El Hombre Hace Planes, Dios Se Ríe viene con historias nuestras, latiguillos que hacen a una doble nacionalidad que no incomoda y que da testimonio en varias direcciones más allá de esa doble residencia. Entre guiños y señales de bibliotecas y compacteras abultadas, el resultado de este trabajo minucioso y cuidado de Dano es un desparramo de gracia que no necesita definir lo que está haciendo: nuestro cuerpo, mente y alma lo saben. Es lo que es, lo sabemos hoy y se confirmará en la forma en la que vencerá al tiempo. Porque el hip hop siempre vence al tiempo. Y a las formas. Y “si transmites el legado, ya no hay vuelta atrás”.

Con raíces argentinas, tronco español y una copa florecida que crece, lo que Dano y sus invitados geniales hacen es decir y posicionarse, ninguno habla, no hay ruidos, no hay nada puesto para llenar vacíos, juntar minutos, no hay nada ocurriendo sin razón ni buscando likes y coreos virales: todos honran el poder de la voz y de la palabra. Y esto hace a EHHPDSR un disco de primeras ligas, a la altura de cualquiera de esos discos que ponemos en el altar con el respaldo casi sagrado de TDE, Dreamville, Griselda, Spillage Village, etc.
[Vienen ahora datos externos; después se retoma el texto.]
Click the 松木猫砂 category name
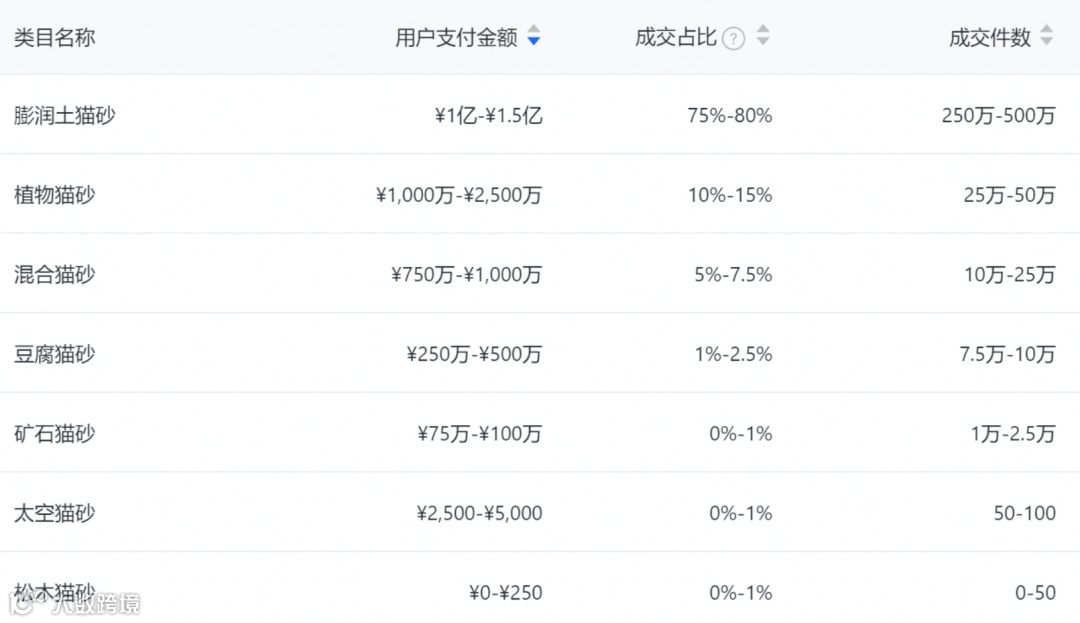[55, 593]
Una maestría de respeto y amor por la historia y las historias que hacen a la cultura hip hop, a la historia y las historias que hacen a Argentina y a España y, sobre todo, a la movilidad migrante y a la intimidad —la positiva, la negativa, la neutra, la inevitable, la que funciona como espejo, la que oprime, la que hermana— entre ambos países y otros cientos más: porque ya lo sabemos, las bases son las bases en cualquier parte del mundo, y en cualquier parte del mundo “hay colas en el banco, pero es banco de alimentos”.

Un disco que se siente como un lugar seguro para la carne, el alma, el idioma y el lenguaje es una declaración cuasi subversiva para este mercado y tiempo. Kendrick diría “hip hop, man”. Nosotros, al fin, podemos decirlo así: hip hop, loco. Hip hop, tío. Hip hop, chabón. Hip hop, guacho. Hip hop, boludo. Hip hop y un solo de la guitarra —siempre ardiente y como espada de luz— de Dante Spinetta, al que uno siempre espera rapeando pero ya lo decía Luis Alberto: es de los mejores violeros que dio esta patria, y sí, absolutamente sí. Hip hop tan propio y hecho con tanto respeto y amor que ahí donde sus principales genios y figuras nos dicen que escriben lo que sus muertos le dictan, Dano, que sabe que en la condescendencia no hay hip hop y tampoco amor, como diría Bioy Casares, hay desdén, abre la conversación: “No hables de los muertos, déjalos en paz, porque como se despierten, querrán su mitad”. Hip hop tan del bueno que mejora a cada uno de sus elementos e invitados: Duki, siempre real, franco en sus altibajos e imbatible en sus buenos momentos, como el actual, también se luce y expone una lucidez que no con muchos de sus colegas locales podría alcanzar.

En conclusión, las donuts de J Dilla se han multiplicado como panes para las naciones. Y aunque «hoy muero si te veo sonreír», hay hombres que hacen discos y sí, Dios, se ríe, pero para darle de nuevo play.